Experiment 1 consisted of a simple T-vs-L search task where all the white letters were presented on a gray background. Analyses of the RTs and miss rates showed that observers responded faster and made fewer errors in round 2 than in round 1, indicative of some learning effect. Learning effects could include both an effect of time on task (participants perform better or worse over time due to practice or fatigue) and a repetition effect (participants may know something about the stimulus when they encounter it for the second time), but this is not relevant to our aim of categorizing errors as deterministic or stochastic. More importantly for present purposes, the proportion of deterministic errors, $d,$ calculated from miss rates was not significantly different from 0, indicating that errors were almost purely stochastic in this experiment.
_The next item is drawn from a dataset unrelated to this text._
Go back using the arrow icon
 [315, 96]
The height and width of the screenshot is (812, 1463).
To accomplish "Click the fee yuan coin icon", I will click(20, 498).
The result would be different if there was a systematic bias in search. For example, if observers tended to ignore the lower left corner of the display, then targets in the lower left would be more likely to be missed on both their first and second appearances. This is not what is found with these simple and clear stimuli. However, in many real-world search tasks (mammography, airport security), search items are not so clearly visible. In the next two experiments we therefore tested whether stochastic errors still dominate when items become harder to distinguish from the background.

Experiments 2a and 2b: letters on a noisy background

In Experiments 2a and 2b, the uniform gray background was replaced by a noisy background. The letters were also of various grayscales. The only difference between the two experiments was that Experiment 2b used a more restricted set of target contrasts and target locations compared to Experiment 2a.